Risk Assessment

This post is inspired by a book I am reading – Antifragile: Things That Gain from Disorder by Nassim Nicholas Taleb. In this fascinating book Taleb discusses risk. Take this example which I am modifying from his book:

Would you get on an airplane if there was only a 5 percent chance that the plane would crash?

While the odds may be in your favor that you will likely not crash, the outcome of those small odds is so catastrophic that you would be a fool to board the plane absent astonishing circumstances requiring your seat on the plane (to save a loved one, to prevent a war from starting, to collect a trillion dollars). The possible benefit of getting on such a risk prone plane—is insignificant when compared to the possible drawback of crashing – losing your life.

Most bets we make, according to Taleb, are asymmetrical. The amount to be gained or lost is not equal. If you are going to bet, you want to bet where the losses are minimal and the payoffs far exceed the downside. Position yourself to avoid catastrophe.

While Taleb talks a lot about economics and other subjects, let’s apply this simplified concept to EMS.


“Why wasn’t a 12-lead done?”

“I didn’t think it was cardiac.”


So your patient has syncope with a recent history of dehydration. You brought the lady in yesterday after a similar episode, and the ED sent her home after hydrating her. She is 80 and appears ill. You have been a medic for twenty years or perhaps you are a cocky brand new medic. Your gut tells you it is not cardiac. In fact you are 95 percent certain it is not, so you don’t bother with a 12-lead…

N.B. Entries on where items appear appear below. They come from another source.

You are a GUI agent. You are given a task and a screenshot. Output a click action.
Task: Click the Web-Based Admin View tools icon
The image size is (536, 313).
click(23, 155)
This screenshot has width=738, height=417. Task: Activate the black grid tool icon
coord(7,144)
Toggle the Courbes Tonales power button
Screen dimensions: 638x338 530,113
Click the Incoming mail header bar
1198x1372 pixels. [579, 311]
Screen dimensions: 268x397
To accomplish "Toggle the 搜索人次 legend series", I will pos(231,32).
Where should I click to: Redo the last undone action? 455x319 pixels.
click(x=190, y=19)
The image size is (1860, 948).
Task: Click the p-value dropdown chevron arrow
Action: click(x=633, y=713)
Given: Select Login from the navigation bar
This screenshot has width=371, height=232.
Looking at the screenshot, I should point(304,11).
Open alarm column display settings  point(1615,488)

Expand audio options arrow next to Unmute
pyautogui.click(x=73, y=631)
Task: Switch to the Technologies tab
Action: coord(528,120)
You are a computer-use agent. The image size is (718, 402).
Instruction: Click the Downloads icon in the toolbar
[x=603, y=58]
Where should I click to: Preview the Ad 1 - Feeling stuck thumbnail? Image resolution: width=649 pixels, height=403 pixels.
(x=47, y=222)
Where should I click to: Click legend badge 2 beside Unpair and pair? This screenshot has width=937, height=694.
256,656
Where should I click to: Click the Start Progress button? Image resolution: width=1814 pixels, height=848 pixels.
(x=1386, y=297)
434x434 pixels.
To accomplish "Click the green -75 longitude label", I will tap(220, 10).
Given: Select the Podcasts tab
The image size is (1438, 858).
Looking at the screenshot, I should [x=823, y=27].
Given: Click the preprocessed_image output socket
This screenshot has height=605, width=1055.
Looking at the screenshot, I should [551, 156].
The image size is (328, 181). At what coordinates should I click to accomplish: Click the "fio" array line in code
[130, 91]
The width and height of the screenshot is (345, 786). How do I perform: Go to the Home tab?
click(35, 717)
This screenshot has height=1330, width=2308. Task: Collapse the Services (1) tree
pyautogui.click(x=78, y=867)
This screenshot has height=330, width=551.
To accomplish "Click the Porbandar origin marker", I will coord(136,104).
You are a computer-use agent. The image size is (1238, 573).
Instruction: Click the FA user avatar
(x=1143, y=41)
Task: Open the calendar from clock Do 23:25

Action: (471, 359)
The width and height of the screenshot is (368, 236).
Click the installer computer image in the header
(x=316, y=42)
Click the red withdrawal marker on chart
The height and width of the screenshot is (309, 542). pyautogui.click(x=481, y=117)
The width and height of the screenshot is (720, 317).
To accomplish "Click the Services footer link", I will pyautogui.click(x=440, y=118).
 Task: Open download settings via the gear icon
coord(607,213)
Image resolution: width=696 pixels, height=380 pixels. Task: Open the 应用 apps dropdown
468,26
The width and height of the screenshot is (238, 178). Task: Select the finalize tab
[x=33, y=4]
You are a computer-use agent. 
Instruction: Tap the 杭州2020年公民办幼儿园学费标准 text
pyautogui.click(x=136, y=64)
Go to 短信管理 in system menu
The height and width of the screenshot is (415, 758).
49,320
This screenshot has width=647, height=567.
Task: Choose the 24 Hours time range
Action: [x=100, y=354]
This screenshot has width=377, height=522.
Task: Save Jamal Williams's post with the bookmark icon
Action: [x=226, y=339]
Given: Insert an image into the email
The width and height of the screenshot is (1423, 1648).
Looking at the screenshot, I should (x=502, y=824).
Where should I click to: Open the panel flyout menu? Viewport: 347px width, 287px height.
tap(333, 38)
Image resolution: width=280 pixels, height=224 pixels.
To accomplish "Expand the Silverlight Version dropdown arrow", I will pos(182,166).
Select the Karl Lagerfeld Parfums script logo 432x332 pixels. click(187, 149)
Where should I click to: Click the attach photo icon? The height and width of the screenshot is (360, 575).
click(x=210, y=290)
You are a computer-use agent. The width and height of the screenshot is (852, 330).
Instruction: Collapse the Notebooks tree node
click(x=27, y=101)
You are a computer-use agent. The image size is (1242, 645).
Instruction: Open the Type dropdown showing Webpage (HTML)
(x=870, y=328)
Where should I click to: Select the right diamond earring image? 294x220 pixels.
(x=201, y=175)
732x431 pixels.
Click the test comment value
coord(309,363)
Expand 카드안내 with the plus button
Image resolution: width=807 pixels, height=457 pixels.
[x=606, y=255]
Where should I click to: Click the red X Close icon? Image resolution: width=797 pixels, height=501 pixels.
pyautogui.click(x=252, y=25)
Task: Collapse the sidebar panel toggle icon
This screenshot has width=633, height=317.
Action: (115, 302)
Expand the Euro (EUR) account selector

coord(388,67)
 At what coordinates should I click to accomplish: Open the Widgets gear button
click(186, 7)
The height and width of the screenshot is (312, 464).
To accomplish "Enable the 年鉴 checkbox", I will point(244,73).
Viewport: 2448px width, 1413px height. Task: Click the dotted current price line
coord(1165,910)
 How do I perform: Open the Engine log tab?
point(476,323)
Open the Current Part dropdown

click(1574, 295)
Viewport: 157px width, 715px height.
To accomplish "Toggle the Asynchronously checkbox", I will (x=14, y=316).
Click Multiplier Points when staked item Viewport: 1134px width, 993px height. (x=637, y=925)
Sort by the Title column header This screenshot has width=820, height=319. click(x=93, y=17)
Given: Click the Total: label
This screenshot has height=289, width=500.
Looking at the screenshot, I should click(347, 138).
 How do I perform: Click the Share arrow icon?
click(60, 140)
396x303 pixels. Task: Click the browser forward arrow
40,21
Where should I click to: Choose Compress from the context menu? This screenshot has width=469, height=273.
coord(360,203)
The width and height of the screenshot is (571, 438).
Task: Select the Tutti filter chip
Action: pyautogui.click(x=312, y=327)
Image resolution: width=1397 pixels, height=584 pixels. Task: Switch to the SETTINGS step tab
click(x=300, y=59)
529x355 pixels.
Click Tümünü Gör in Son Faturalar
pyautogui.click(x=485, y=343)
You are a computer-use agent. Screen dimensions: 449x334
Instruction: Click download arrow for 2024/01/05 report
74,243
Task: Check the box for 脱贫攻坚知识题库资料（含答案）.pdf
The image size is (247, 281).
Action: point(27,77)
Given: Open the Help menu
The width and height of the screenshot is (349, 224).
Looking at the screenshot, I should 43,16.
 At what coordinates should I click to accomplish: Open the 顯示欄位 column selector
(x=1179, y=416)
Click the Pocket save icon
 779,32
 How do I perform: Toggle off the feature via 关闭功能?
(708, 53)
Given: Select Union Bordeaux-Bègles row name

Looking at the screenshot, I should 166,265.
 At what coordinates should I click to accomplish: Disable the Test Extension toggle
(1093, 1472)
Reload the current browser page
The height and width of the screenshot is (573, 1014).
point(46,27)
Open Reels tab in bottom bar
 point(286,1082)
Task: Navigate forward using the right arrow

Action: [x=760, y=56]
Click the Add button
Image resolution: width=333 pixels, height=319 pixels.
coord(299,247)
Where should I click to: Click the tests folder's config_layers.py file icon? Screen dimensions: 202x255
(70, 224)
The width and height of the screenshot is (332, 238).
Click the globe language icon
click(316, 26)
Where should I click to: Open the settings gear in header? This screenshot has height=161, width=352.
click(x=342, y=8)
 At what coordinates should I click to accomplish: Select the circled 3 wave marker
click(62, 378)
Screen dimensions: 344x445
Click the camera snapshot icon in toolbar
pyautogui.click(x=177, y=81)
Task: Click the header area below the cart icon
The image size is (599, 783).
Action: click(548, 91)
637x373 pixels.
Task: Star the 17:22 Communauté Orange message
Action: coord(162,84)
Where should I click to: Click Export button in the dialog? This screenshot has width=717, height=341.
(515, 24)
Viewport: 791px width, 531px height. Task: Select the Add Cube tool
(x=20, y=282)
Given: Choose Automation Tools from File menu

Your EMS coordinator or training officer pulls you into the office and says your patient in fact had a STEMI and went into cardiac arrest on the way to the cath lab after sitting in a room for 20 minutes until the ED did a 12-lead and spotted the anterior STEMI. If you had spotted the STEMI, the patient would have likely been cathed before going into arrest, and while resuscitated, she likely will have a significantly diminished ejection fraction as a result of the arrest and delay in treatment.

What was the gain from choosing not to do a 12-lead and going with your gut?

You didn’t have to exert yourself to do a 12-lead.

What was the worst possible outcome of not doing a 12-lead?

The patient would be having an undiagnosed STEMI and due to the delay in diagnosing her, she could die before she could be reperfused in the cath lab.

Thus the decision to withhold the 12-lead is in Taleb’s view, a fragile one. If you lose, you (and the patient) can be broken. You want always to avoid the state of fragility. You want to be antifragile. Your gut may tell you it’s not cardiac, but in this situation where the possibility of failure exists, having a redundant system like a 12-lead provides you protection. At a low cost of doing a 12-lead, you prevent a catastrophe – missing a STEMI.

Minor exertion versus a patient’s death. The potential gain and the potential loss from the bet that it is not cardiac are not equal. Low upside if you are right, big downside if you are wrong.

Now for those of us who cast a wide net with our 12-leads, this may seem like much ado about nothing. There is no way despite our guts, this patient is not getting a 12-lead, but let’s apply this same reasoning to another scenario.


Why did you spend so much time trying to get an ET tube on that lady instead of just popping in a combi-tube?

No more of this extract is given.